We brought almost fourteen hundred sheep down from the plateau. Pretty soon a force of Kazahs came to punish us and take back their livestock. They used the same canyon we had used, but we had left men behind with rifles, to watch from side canyons. When the Kazakhs passed by, they followed them, and when truenight came, they crept into the Kazakh camp from up-canyon. The Kazakhs had sentries out below but not above, so our warriors went in among them and killed some of them in their sleep with knives. Each time they killed one, they put his rifle in the stream.

By the time an alarm was raised, about a dozen of the Kazakhs were dead. The rest left, went back up to the plateau. By then they would have seen that we were many people and wouldn’t know we had only the rifles we’d taken from them. Afterward we took their rifles out of the stream and cleaned them the best we could. The ammunition we had, we hoarded in case the Kazakhs came back.

After that we traveled for quite a while, slowly, driving our herds. Till the weather started to get colder. We wanted to be far from the Kazakhs and perhaps find better land. Meanwhile we learned to make bows and arrows, and spear casters, and bolos, and learned how to use them. We learned to drive muskylope into box canyons, where they were trapped.

Quite a few of the women who gave birth that first year died, and most of the newborn, but that was only part of it. We got so worried about the women that Tom Spotted Horse said only the men should eat unknown things. But that was too late for Marilyn. She died of a poison root. Then Marcel was killed by a tamerlane, and for a time, I wished to die also. In the first long Haven winter, more than half of the Dinneh died from cold and hunger—mostly men. The women were given more food than the men were and each woman was allowed to take more than one husband.

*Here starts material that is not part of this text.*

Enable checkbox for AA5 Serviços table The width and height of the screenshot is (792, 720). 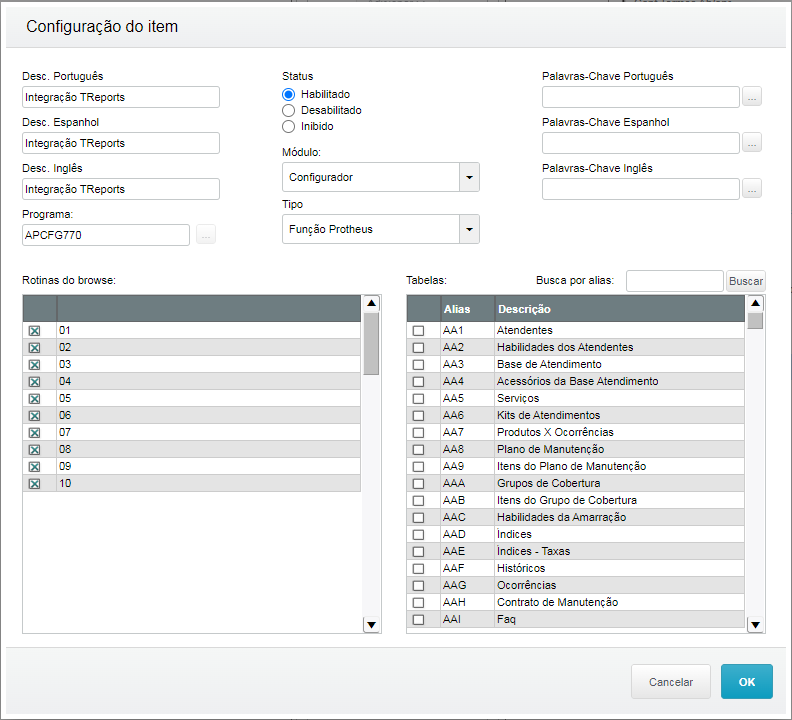click(419, 399)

Tom Spotted Horse said we would not butcher more than half our cattle, or more than half our sheep. For the rest of our needs, we had to use what the land had to offer. Some of the Dinneh wanted to have a different chief, but the council said that Tom was right. They said that any group that wanted to leave could leave, and take their share of the livestock with them, but if they left, they could never come back. So no one left.

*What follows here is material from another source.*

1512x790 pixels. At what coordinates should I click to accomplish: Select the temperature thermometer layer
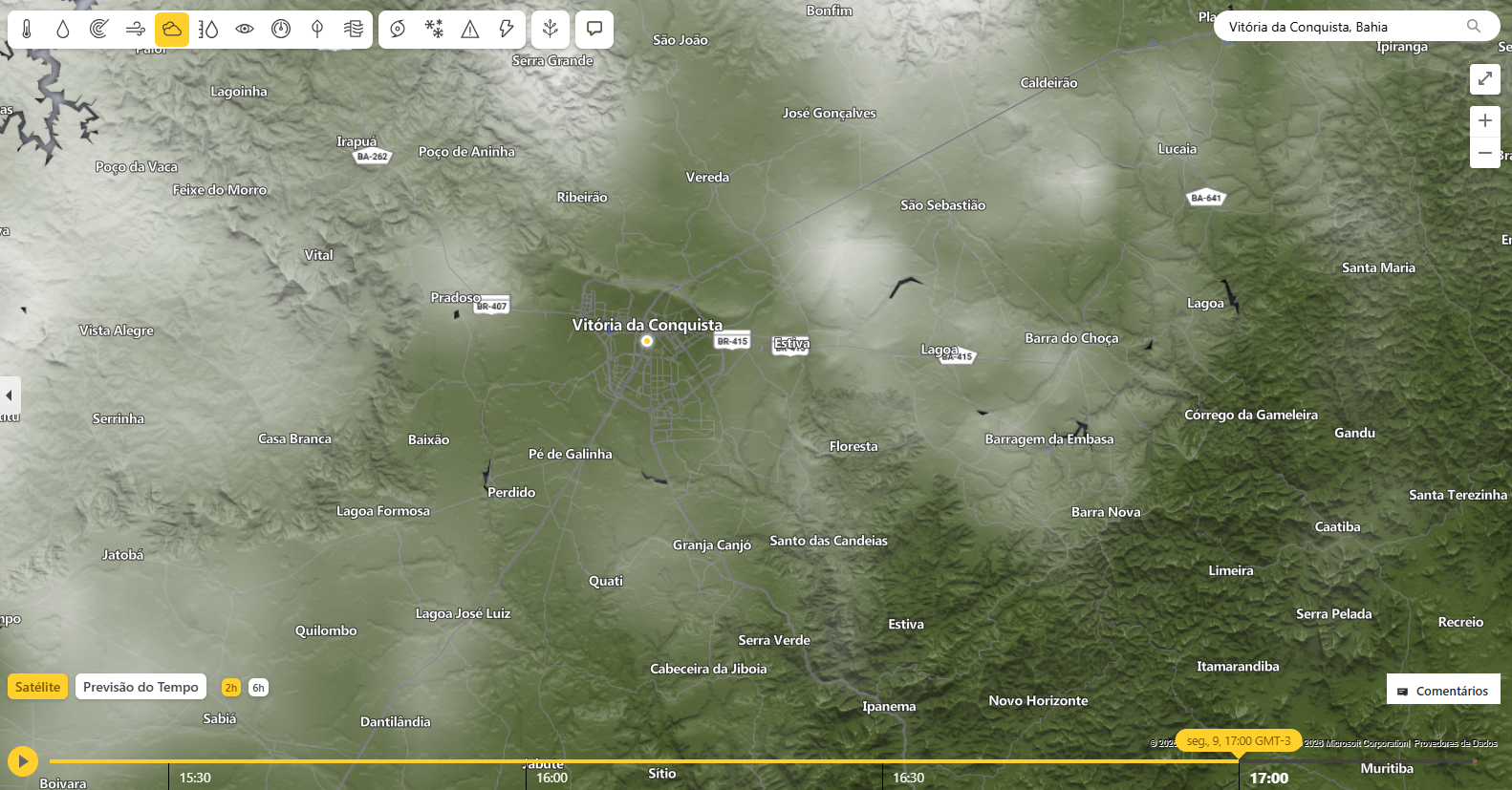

That was a long time ago. Tom Spotted Horse was killed in a rock fall, and I was named “master sergeant,” which is what the Dinneh had come to call their chief. Me! A Chippewa-Sioux mixed blood, chief of the Dinneh! I have lived through fourteen winters on Haven, and I am old. There aren’t many left of those who came here on the Makarov. I think we get old faster here. I remember reading that there are minerals in the water on Haven that gradually poison you. For a time it seemed that the Dinneh might die out, so many died and so few infants lived. But some lived, and the yaks lived, and many of the sheep, which were also Tibetan.

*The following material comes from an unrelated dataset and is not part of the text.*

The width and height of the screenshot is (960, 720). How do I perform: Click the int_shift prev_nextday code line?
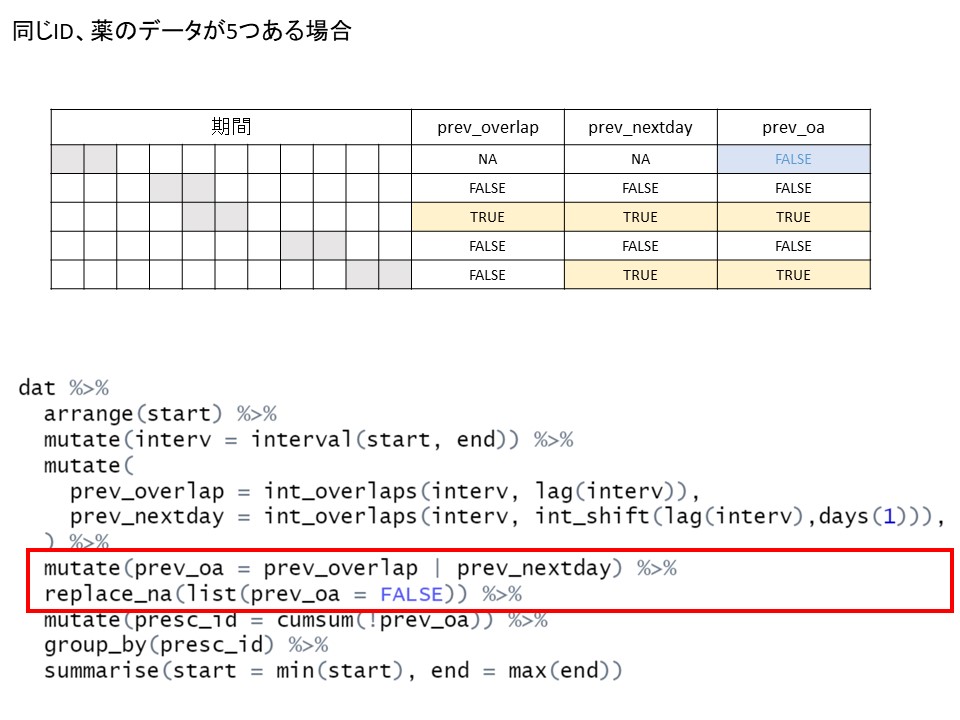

The horses had almost as much trouble birthing as the women, and we learned to ride the muskylope. Now we number eight hundred and seventy-three, last count, which is up again, and our herds and flocks are large. We have found a lower valley where we take our women when their term is near, and mostly they live. Their mothers were ones who lived. The breed grows stronger.


The young people think this world is good. Except for the Kazakhs, years ago, you are the first outsider we’ve seen since the shuttles left us on the mesa. The CoDo Marines have never found us; I don’t think they ever looked; I don’t think they care. We may be here forever.